Old Oak, Monkeys, and Deer
古柏猴鹿之図
by Mori Kansai
- Date:
- 1880
- Medium:
- Hanging scroll; ink and color on silk
Description
Old Oak, Monkeys, and Deer (古柏猴鹿之図, Kohaku kōrokuzu) is a hanging-scroll painting by Mori Kansai dated to 1880, executed in ink and color on silk and now held in the Museum of the Imperial Collections (Sannomaru Shōzōkan) in Tokyo, the institutional successor to the holdings of the Imperial Household Agency. The composition combines three of the painter's central subject specialties: the aged oak as a symbol of longevity, the monkey as the signature animal of the Mori-Kishi school descending from Mori Sosen, and the deer as the canonical animal of autumn poetic imagery.
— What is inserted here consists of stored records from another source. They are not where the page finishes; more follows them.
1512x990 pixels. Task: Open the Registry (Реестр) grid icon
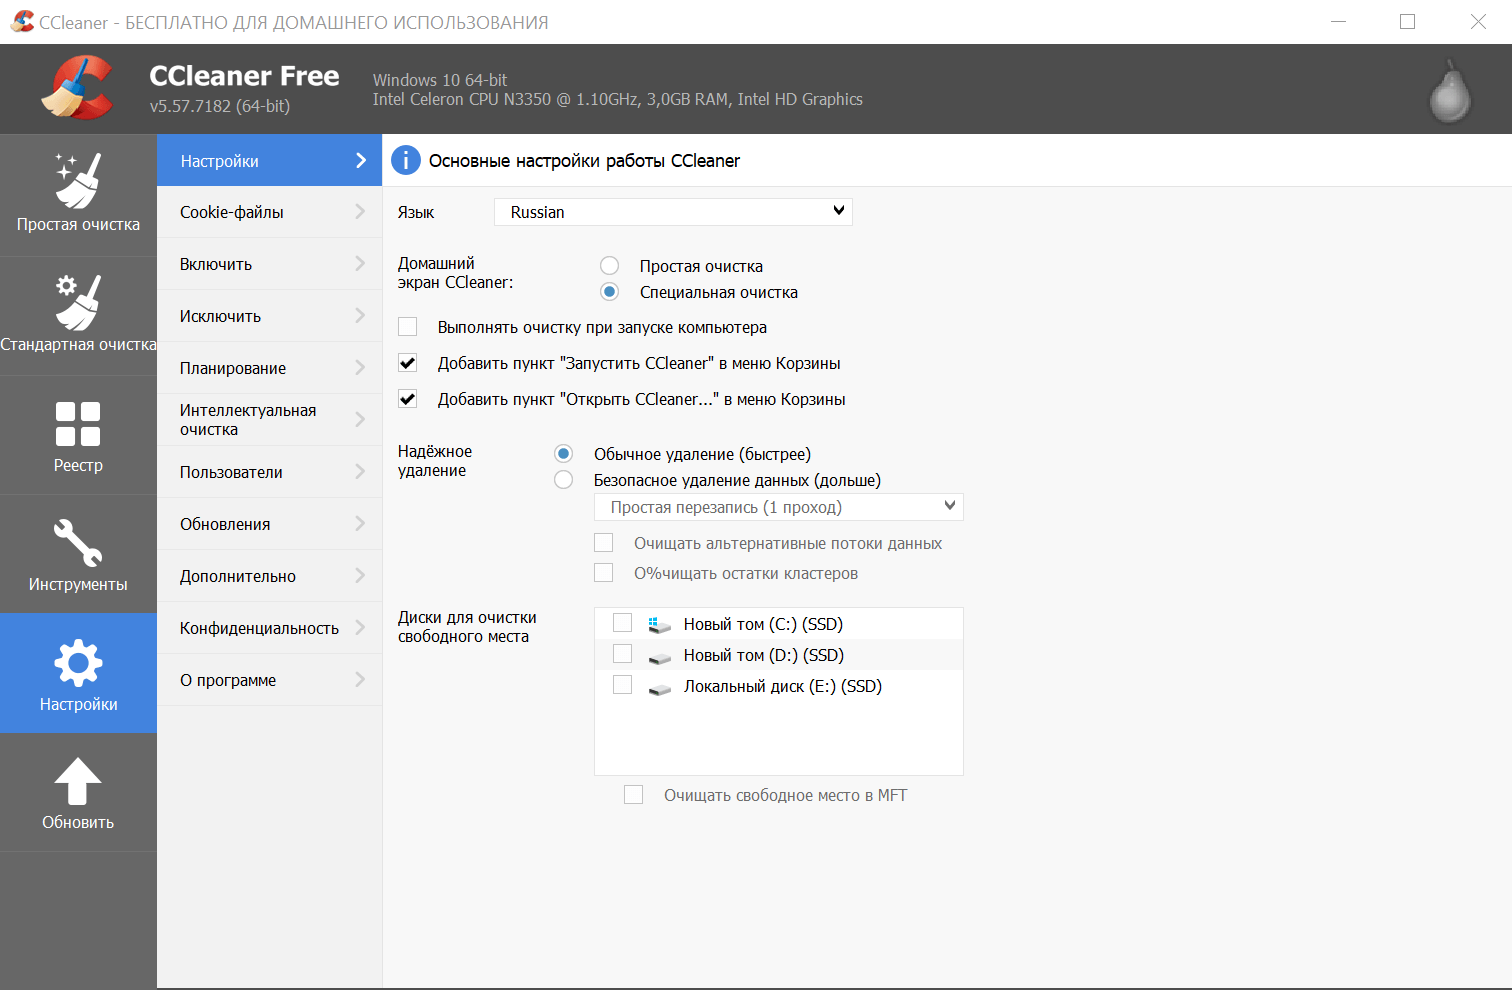pyautogui.click(x=78, y=424)
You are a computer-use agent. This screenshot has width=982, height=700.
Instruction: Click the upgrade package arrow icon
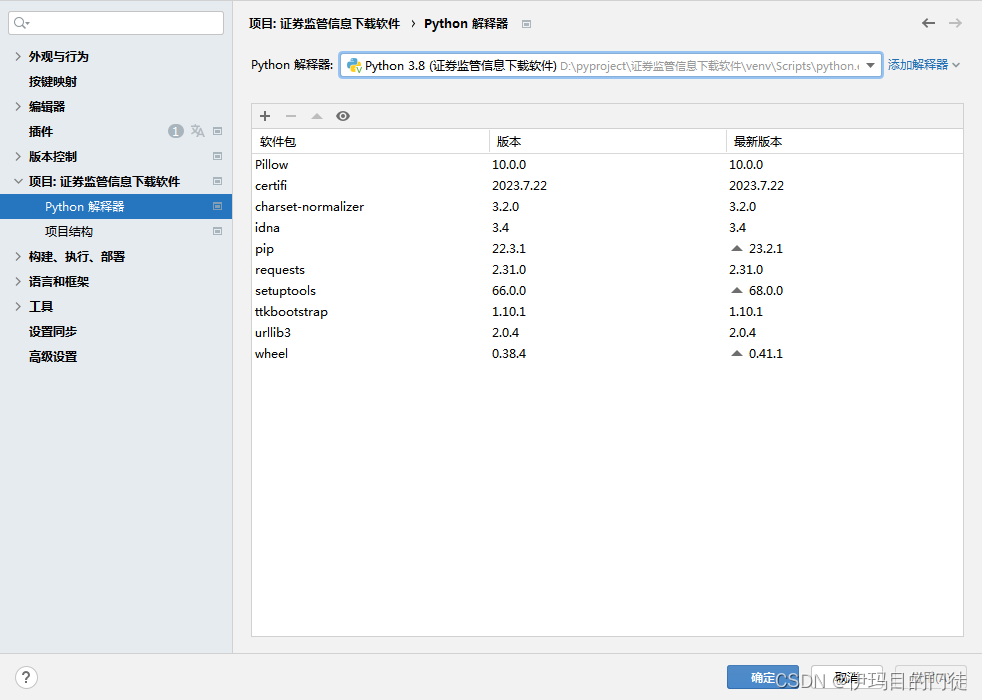point(317,116)
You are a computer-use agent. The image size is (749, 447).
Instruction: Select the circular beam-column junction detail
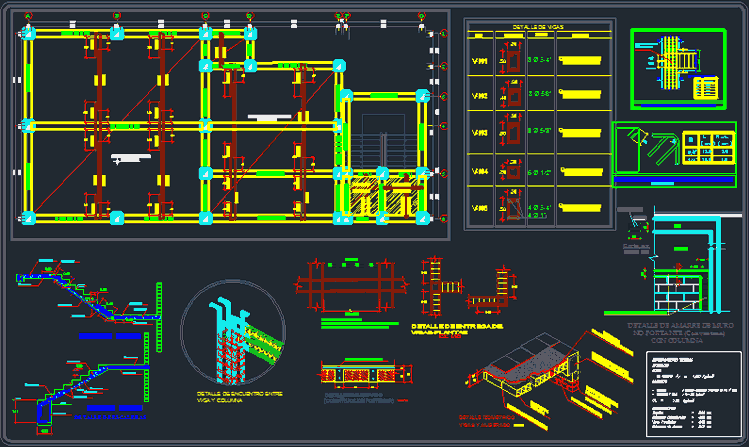coord(232,335)
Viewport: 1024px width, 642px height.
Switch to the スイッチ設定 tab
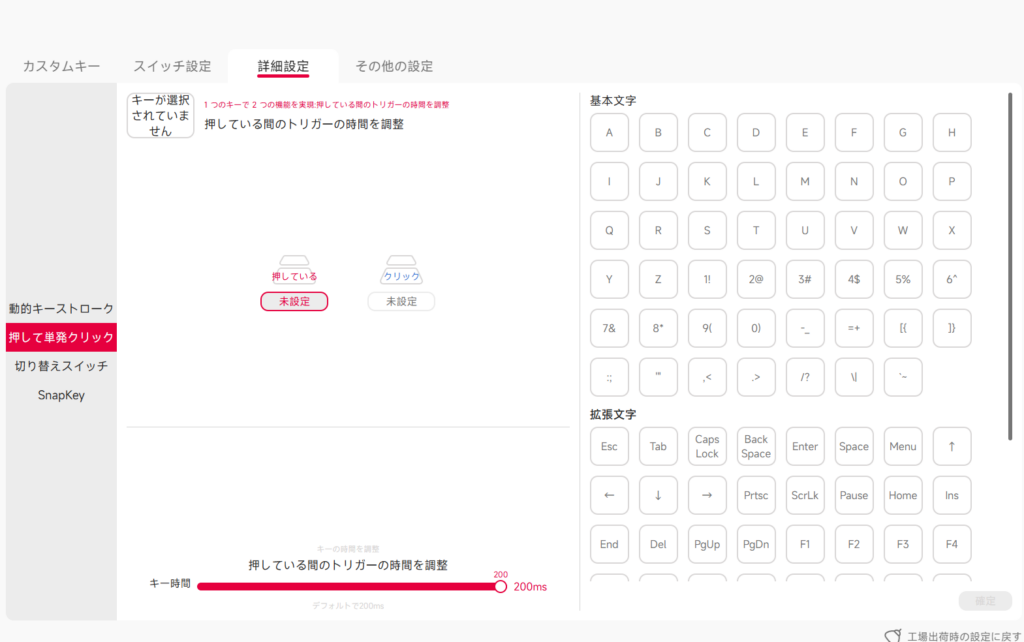point(172,67)
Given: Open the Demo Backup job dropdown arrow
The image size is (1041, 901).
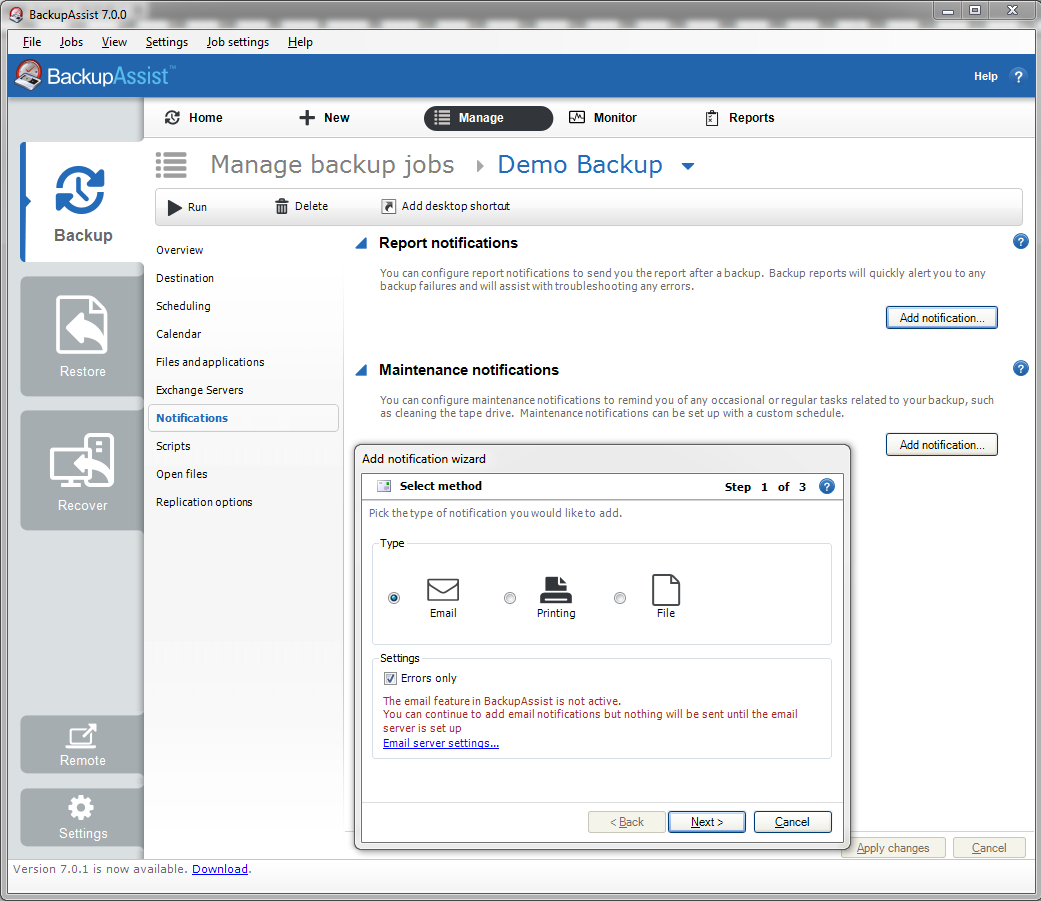Looking at the screenshot, I should 688,166.
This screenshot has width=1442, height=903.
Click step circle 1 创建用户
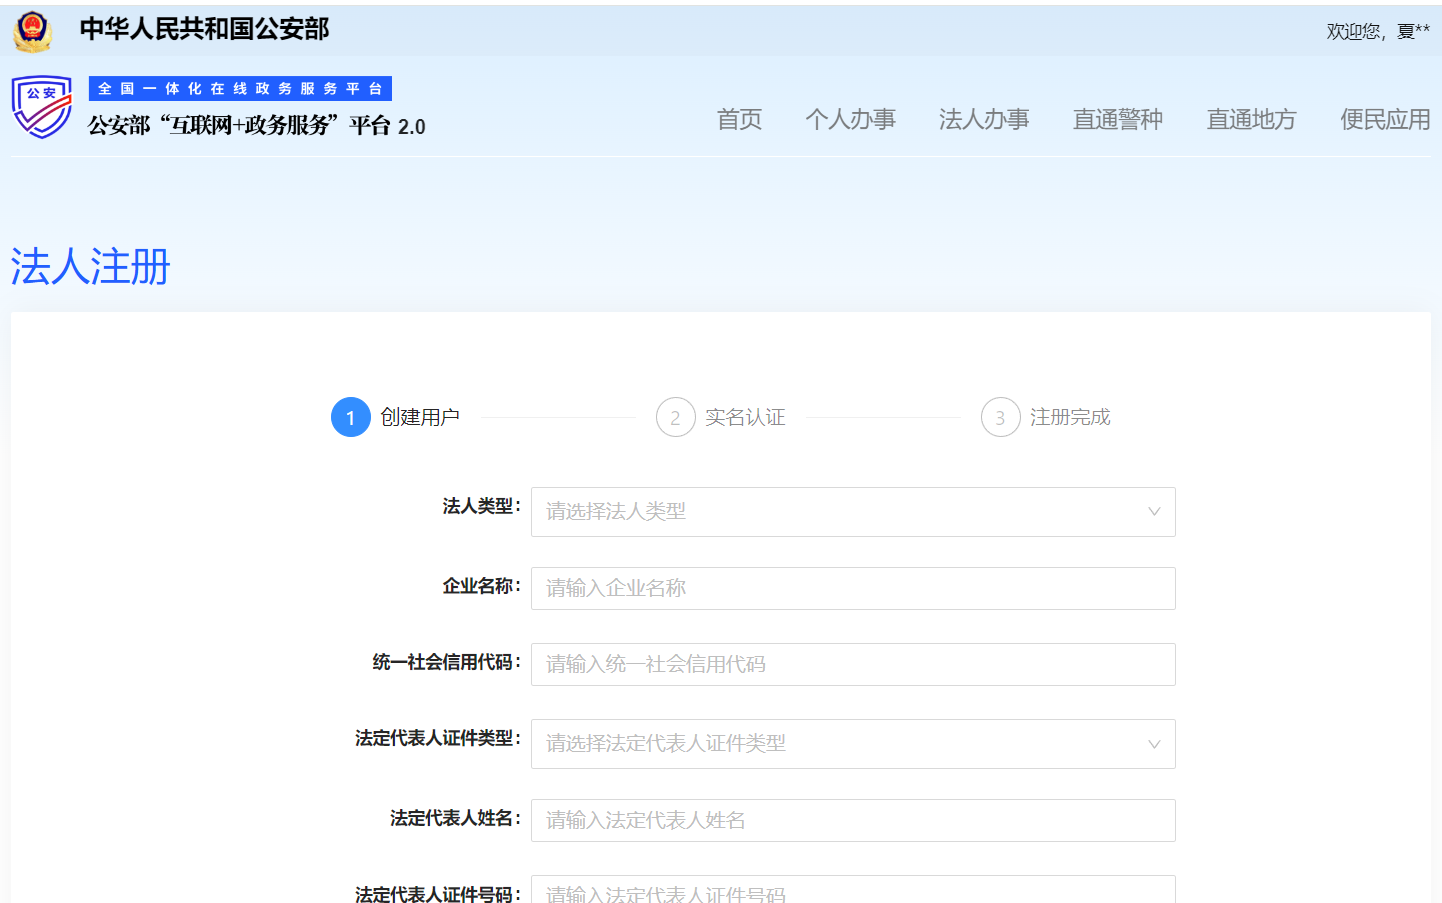[350, 417]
The grouping — monkeys clambering on or near the oak's twisted branches, deer at rest below — invokes the Buddhist symbolism of the saru, shika, and matsu (or in this case oak) combination that signified peaceful coexistence in the natural world. The painting's presence in the Imperial Collections marks Kansai's standing in the Meiji painting establishment, in which the imperial household acquired representative work by leading Kyoto and Tokyo painters as part of the broader effort to assert the dignity of Japanese painting alongside its growing engagement with the West.